BEGIN RECORDS TO PROCESS

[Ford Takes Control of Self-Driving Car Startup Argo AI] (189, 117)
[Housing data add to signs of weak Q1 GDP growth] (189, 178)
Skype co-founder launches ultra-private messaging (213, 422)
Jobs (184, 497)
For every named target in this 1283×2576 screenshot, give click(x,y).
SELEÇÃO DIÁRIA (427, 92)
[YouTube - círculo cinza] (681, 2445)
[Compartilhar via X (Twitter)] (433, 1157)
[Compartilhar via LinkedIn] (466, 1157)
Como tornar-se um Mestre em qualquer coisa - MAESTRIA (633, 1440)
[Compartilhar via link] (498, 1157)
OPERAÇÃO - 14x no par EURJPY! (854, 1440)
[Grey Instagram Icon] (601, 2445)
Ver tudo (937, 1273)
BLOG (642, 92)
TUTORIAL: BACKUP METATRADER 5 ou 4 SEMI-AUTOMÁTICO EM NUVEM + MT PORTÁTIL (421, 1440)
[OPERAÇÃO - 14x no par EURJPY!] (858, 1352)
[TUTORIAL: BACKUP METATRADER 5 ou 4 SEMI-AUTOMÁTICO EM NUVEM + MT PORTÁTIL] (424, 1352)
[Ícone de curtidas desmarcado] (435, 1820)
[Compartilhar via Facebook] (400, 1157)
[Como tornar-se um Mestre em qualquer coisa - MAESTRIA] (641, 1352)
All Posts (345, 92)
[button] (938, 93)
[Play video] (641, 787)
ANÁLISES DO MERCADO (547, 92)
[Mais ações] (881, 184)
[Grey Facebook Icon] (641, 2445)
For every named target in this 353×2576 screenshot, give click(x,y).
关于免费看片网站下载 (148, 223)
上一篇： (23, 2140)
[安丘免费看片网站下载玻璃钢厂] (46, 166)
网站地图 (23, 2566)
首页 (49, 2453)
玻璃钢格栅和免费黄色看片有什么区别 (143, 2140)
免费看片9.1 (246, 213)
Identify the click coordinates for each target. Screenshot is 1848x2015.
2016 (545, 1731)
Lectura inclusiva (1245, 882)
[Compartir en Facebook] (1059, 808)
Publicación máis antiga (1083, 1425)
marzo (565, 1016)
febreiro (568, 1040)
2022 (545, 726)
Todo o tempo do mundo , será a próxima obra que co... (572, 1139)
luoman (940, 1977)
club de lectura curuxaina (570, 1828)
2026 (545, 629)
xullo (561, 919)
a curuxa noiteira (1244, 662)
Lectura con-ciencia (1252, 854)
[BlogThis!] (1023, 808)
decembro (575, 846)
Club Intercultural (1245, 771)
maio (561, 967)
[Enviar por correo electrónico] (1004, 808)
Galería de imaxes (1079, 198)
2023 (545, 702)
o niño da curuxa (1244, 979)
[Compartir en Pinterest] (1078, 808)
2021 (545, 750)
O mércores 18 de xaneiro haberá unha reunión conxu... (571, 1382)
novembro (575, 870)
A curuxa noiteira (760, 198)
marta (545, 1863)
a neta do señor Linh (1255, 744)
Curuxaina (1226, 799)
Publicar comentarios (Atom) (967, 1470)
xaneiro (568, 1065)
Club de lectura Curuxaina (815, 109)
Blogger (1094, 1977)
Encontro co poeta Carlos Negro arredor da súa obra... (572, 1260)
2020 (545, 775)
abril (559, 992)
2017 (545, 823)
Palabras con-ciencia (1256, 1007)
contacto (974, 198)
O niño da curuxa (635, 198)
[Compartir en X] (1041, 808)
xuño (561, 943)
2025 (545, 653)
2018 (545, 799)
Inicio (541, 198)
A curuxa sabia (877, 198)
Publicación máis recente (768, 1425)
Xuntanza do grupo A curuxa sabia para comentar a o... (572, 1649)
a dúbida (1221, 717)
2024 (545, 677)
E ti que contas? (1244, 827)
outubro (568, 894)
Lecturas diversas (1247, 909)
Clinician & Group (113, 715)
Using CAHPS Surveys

END RECORDS TO PROCESS

### WHAT TO WORK ON
Each record must be returned exactly as it is written.

### RESULT
[Ford Takes Control of Self-Driving Car Startup Argo AI] (189, 117)
[Housing data add to signs of weak Q1 GDP growth] (189, 178)
Skype co-founder launches ultra-private messaging (213, 422)
Jobs (184, 497)
For every named target in this 1283×2576 screenshot, give click(x,y).
SELEÇÃO DIÁRIA (427, 92)
[YouTube - círculo cinza] (681, 2445)
[Compartilhar via X (Twitter)] (433, 1157)
[Compartilhar via LinkedIn] (466, 1157)
Como tornar-se um Mestre em qualquer coisa - MAESTRIA (633, 1440)
[Compartilhar via link] (498, 1157)
OPERAÇÃO - 14x no par EURJPY! (854, 1440)
[Grey Instagram Icon] (601, 2445)
Ver tudo (937, 1273)
BLOG (642, 92)
TUTORIAL: BACKUP METATRADER 5 ou 4 SEMI-AUTOMÁTICO EM NUVEM + MT PORTÁTIL (421, 1440)
[OPERAÇÃO - 14x no par EURJPY!] (858, 1352)
[TUTORIAL: BACKUP METATRADER 5 ou 4 SEMI-AUTOMÁTICO EM NUVEM + MT PORTÁTIL] (424, 1352)
[Ícone de curtidas desmarcado] (435, 1820)
[Compartilhar via Facebook] (400, 1157)
[Como tornar-se um Mestre em qualquer coisa - MAESTRIA] (641, 1352)
All Posts (345, 92)
[button] (938, 93)
[Play video] (641, 787)
ANÁLISES DO MERCADO (547, 92)
[Mais ações] (881, 184)
[Grey Facebook Icon] (641, 2445)
For every named target in this 353×2576 screenshot, give click(x,y).
关于免费看片网站下载 (148, 223)
上一篇： (23, 2140)
[安丘免费看片网站下载玻璃钢厂] (46, 166)
网站地图 (23, 2566)
首页 (49, 2453)
玻璃钢格栅和免费黄色看片有什么区别 (143, 2140)
免费看片9.1 (246, 213)
Identify the click coordinates for each target. Screenshot is 1848x2015.
2016 (545, 1731)
Lectura inclusiva (1245, 882)
[Compartir en Facebook] (1059, 808)
Publicación máis antiga (1083, 1425)
marzo (565, 1016)
febreiro (568, 1040)
2022 (545, 726)
Todo o tempo do mundo , será a próxima obra que co... (572, 1139)
luoman (940, 1977)
club de lectura curuxaina (570, 1828)
2026 (545, 629)
xullo (561, 919)
a curuxa noiteira (1244, 662)
Lectura con-ciencia (1252, 854)
[BlogThis!] (1023, 808)
decembro (575, 846)
Club Intercultural (1245, 771)
maio (561, 967)
[Enviar por correo electrónico] (1004, 808)
Galería de imaxes (1079, 198)
2023 (545, 702)
o niño da curuxa (1244, 979)
[Compartir en Pinterest] (1078, 808)
2021 (545, 750)
O mércores 18 de xaneiro haberá unha reunión conxu... (571, 1382)
novembro (575, 870)
A curuxa noiteira (760, 198)
marta (545, 1863)
a neta do señor Linh (1255, 744)
Curuxaina (1226, 799)
Publicar comentarios (Atom) (967, 1470)
xaneiro (568, 1065)
Club de lectura Curuxaina (815, 109)
Blogger (1094, 1977)
Encontro co poeta Carlos Negro arredor da súa obra... (572, 1260)
2020 (545, 775)
abril (559, 992)
2017 (545, 823)
Palabras con-ciencia (1256, 1007)
contacto (974, 198)
O niño da curuxa (635, 198)
[Compartir en X] (1041, 808)
xuño (561, 943)
2025 (545, 653)
2018 (545, 799)
Inicio (541, 198)
A curuxa sabia (877, 198)
Publicación máis recente (768, 1425)
Xuntanza do grupo A curuxa sabia para comentar a o... (572, 1649)
a dúbida (1221, 717)
2024 (545, 677)
E ti que contas? (1244, 827)
outubro (568, 894)
Lecturas diversas (1247, 909)
Clinician & Group (113, 715)
Using CAHPS Surveys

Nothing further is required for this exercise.